* _COMPLETE THE FOLLOWING_
A) Answer these questions from the text on chess computers, one answer per line:
(i) About how many chess positions per second could Deep Blue calculate?
(ii) Endgame table bases hold shortest lines to mate for positions with how many pieces?
(iii) How do most chess engines play compared with their creators?
B) Reproduce word for word the part of the text on chess computers that begins at the words "With the defeat" and stops after "of Kasyanov's play.".

**** EXTRACT ****

With the defeat of Garry Kasparov against a chess computer the time of human dominance in chess seemed over. But it required a computer like Deep Blue, able to calculate at a speed of about 200 million chess positions per second, to beat the human champion. This underlines the remarkable strength of Kasyanov's play.
And were are we now
Today the game of Chess is influenced by computers and how they address the game as much as human masters influence it. Opening lines are verified with their help or endgame table bases are created that contain shortest lines to mate for all positions with 6 pieces or less.
But are computers stupid and is it just processing power that lets them find a good move? They rely on processing power but does that make them stupid. Intelligence should not be defined by the way an answer is found to a question. It doesn't matter whether neurons have to correct weights and were interconnected correctly in a human brain or whether a search algorithm running on some form of hardware has found the answer to a difficult problem. If the outcome looks intelligent than some form of intelligence must have produced it. Where should it come from otherwise? Certainly not from the chess skill of their programmers, most chess engines play much stronger than their creators.
And chess engine programming is far away from just implementing a brute force search algorithm. Such an engine might be able to solve Mate in X problems but will have no real chance against human masters or even medium strength computer engines when playing a whole game.

**** ENTRIES PROVIDED ****

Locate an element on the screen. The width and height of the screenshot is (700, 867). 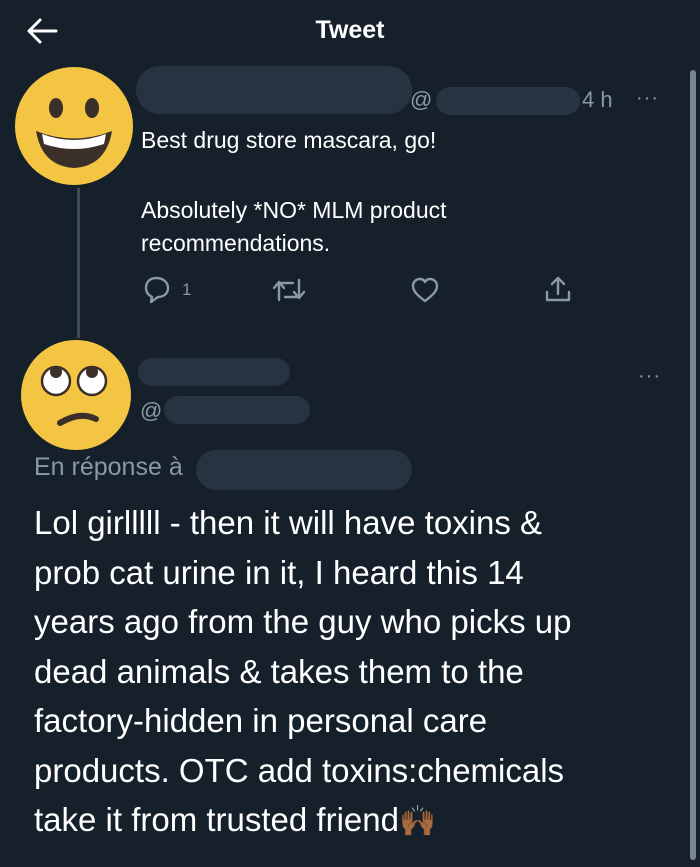
scrollbar is located at coordinates (693, 465).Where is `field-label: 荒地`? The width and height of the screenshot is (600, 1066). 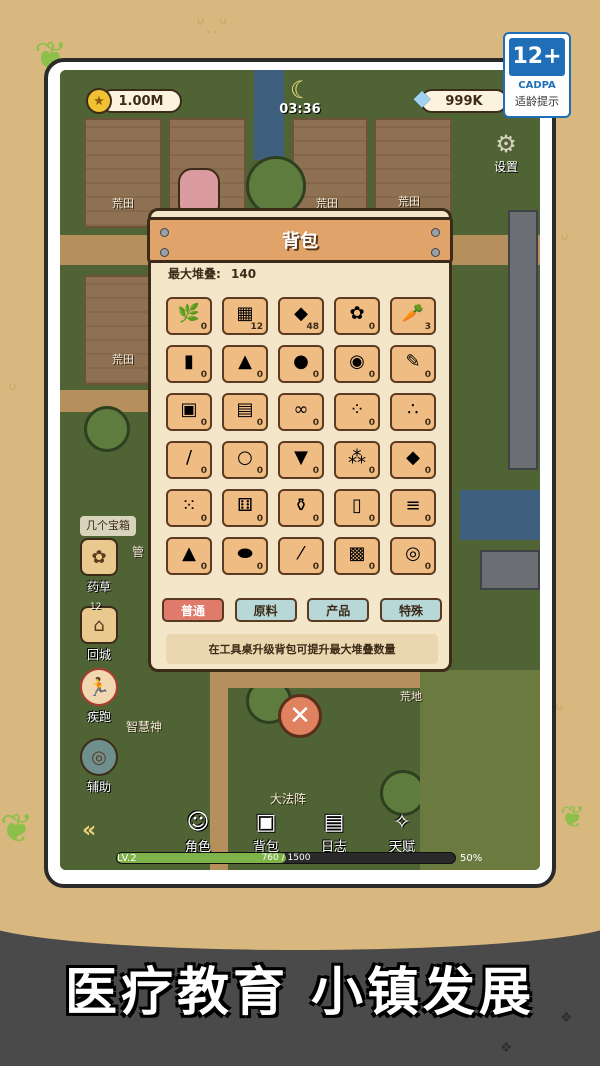
field-label: 荒地 is located at coordinates (411, 696).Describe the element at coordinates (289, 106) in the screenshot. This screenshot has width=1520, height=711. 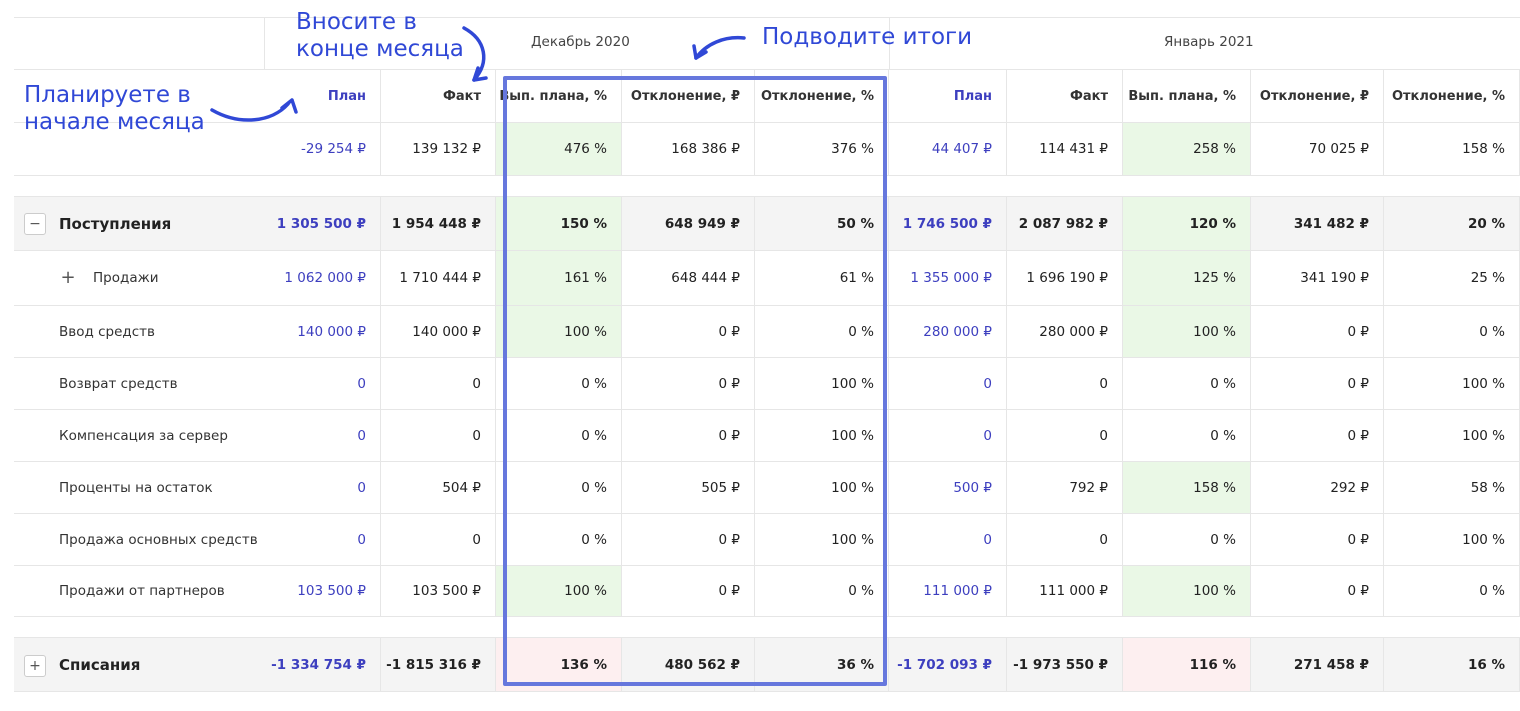
I see `arrow-head-plan` at that location.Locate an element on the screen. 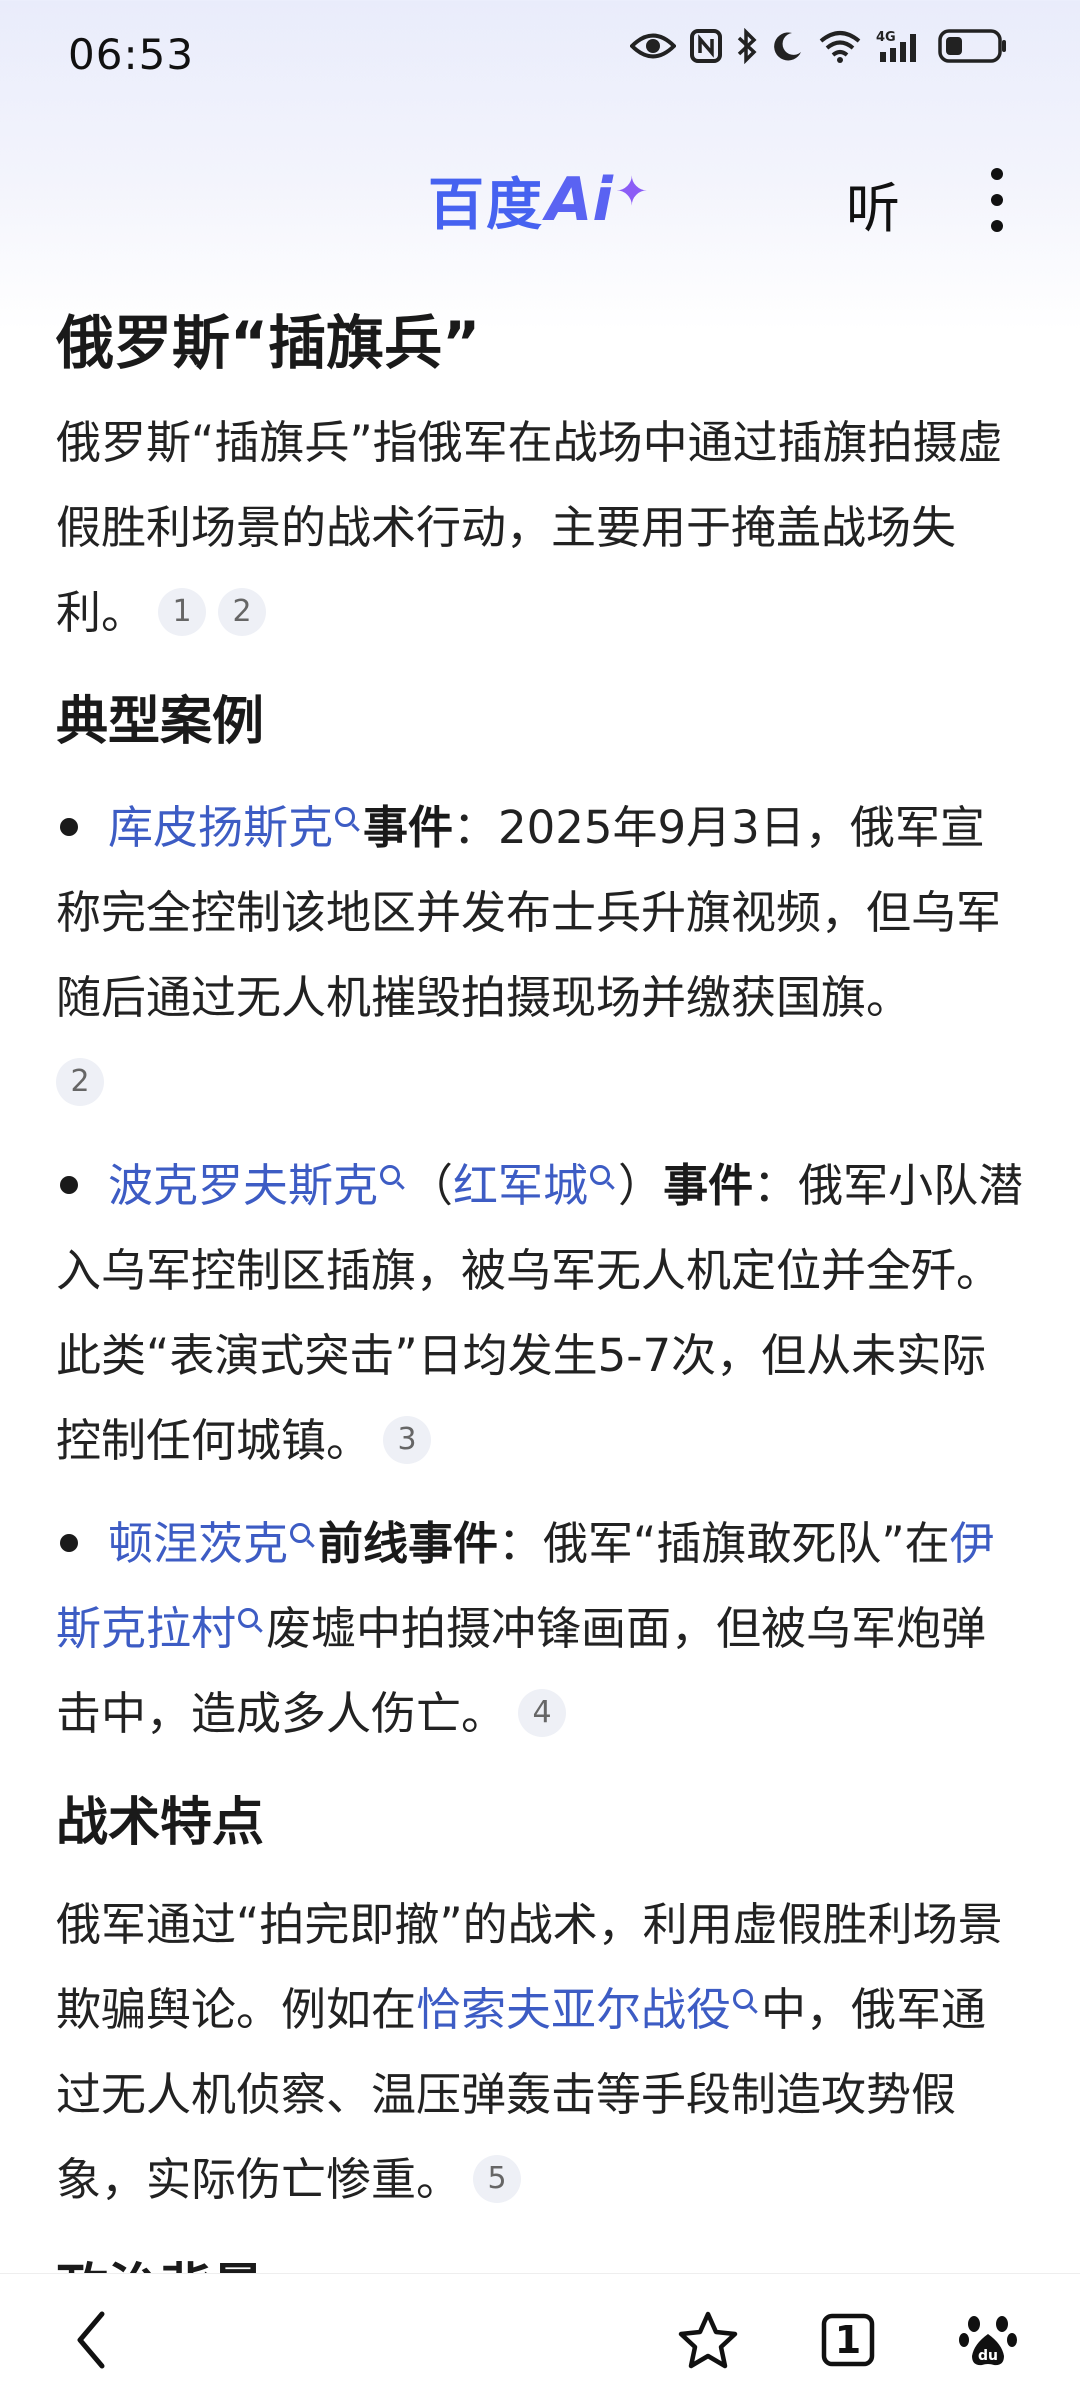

****

* _NUMBERED ANSWERS_
A)
(i) About 200 million.
(ii) 6 pieces or less.
(iii) Much stronger.

B)
With the defeat of Garry Kasparov against a chess computer the time of human dominance in chess seemed over. But it required a computer like Deep Blue, able to calculate at a speed of about 200 million chess positions per second, to beat the human champion. This underlines the remarkable strength of Kasyanov's play.